Abstract

We applied microdialysis technique to the left adrenal medulla of anesthetized rats and examined the effects of intravenous Mg(2+) infusion on presynaptic acetylcholine (ACh) release and postsynaptic catecholamine release induced by electrical stimulation of splanchnic nerves. The dialysis probes were perfused with Ringer's solution containing neostigmine. Low-dose MgSO4 (25 μmol/kg/min for 30 min i.v.) increased mean plasma Mg(2+) concentration to 2.5mM; the administration suppressed norepinephrine (NE) release by approximately 30% and epinephrine (Epi) release by approximately 20%, but did not affect ACh release. High-dose MgSO4 (50 μmol/kg/min for 30 min i.v.) increased mean plasma Mg(2+) concentration to 3.8mM; the administration suppressed ACh release by approximately 25%, NE release by approximately 60% and Epi release by approximately 45%. Administration of Na2SO4 (50 μmol/kg/min for 30 min i.v.) did not change the release of ACh, NE or Epi.

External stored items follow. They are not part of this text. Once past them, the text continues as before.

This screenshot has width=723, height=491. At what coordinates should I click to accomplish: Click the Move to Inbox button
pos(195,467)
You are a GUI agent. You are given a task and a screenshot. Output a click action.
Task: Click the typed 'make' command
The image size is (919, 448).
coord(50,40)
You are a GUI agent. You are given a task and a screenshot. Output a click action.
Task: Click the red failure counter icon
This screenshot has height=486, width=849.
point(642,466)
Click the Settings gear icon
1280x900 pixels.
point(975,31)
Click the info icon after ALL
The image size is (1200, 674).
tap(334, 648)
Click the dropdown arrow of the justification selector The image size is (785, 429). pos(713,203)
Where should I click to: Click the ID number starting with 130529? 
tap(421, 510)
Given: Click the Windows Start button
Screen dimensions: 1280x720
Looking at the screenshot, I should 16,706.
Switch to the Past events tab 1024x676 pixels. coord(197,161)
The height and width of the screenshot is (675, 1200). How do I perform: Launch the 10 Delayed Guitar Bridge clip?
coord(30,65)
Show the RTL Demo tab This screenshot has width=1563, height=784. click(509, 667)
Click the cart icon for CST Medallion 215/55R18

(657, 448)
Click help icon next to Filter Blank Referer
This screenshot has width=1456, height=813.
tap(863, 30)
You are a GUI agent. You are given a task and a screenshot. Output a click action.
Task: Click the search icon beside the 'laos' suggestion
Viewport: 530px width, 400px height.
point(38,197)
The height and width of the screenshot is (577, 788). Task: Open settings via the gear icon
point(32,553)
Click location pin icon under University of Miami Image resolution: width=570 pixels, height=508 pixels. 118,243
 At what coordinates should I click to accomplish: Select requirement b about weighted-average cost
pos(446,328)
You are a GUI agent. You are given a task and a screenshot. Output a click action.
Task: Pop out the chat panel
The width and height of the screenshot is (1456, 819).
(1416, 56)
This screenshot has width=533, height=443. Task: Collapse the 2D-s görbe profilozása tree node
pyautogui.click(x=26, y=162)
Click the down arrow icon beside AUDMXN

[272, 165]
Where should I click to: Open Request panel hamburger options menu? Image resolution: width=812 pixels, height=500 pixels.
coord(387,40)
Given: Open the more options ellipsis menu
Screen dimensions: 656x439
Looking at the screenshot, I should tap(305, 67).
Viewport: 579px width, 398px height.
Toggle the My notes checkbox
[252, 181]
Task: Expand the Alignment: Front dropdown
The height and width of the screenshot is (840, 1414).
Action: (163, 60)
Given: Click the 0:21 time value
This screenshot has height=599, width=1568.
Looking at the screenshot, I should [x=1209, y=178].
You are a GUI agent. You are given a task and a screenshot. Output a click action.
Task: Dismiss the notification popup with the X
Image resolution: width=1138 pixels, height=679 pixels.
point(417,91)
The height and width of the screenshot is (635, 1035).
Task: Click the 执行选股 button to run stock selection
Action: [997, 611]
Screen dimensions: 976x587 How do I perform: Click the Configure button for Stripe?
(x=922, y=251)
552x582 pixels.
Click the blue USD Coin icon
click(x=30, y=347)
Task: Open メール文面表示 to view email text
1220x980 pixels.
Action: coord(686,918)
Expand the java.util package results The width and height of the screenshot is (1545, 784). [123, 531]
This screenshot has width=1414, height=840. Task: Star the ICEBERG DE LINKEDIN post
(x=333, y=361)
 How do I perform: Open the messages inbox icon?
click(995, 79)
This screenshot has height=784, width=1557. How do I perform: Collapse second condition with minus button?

Local administration of nifedipine (200 μM) suppressed NE release by approximately 40% and Epi release by approximately 30%, but did not affect ACh release. In the presence of nifedipine, low-dose MgSO4 did not suppress the release of ACh, or further suppress NE or Epi compared to nifedipine alone, but high-dose MgSO4 suppressed ACh release by approximately 25% and further suppressed NE release by approximately 60% and Epi release by approximately 50% compared to nifedipine alone. In conclusion, intravenous administration of Mg(2+) inhibits both presynaptic ACh release and postsynaptic catecholamine release in the adrenal medulla, but L-type Ca(2+) channel-controlled catecholamine release may be more sensitive to Mg(2+) than non-L-type Ca(2+) channel-controlled ACh release.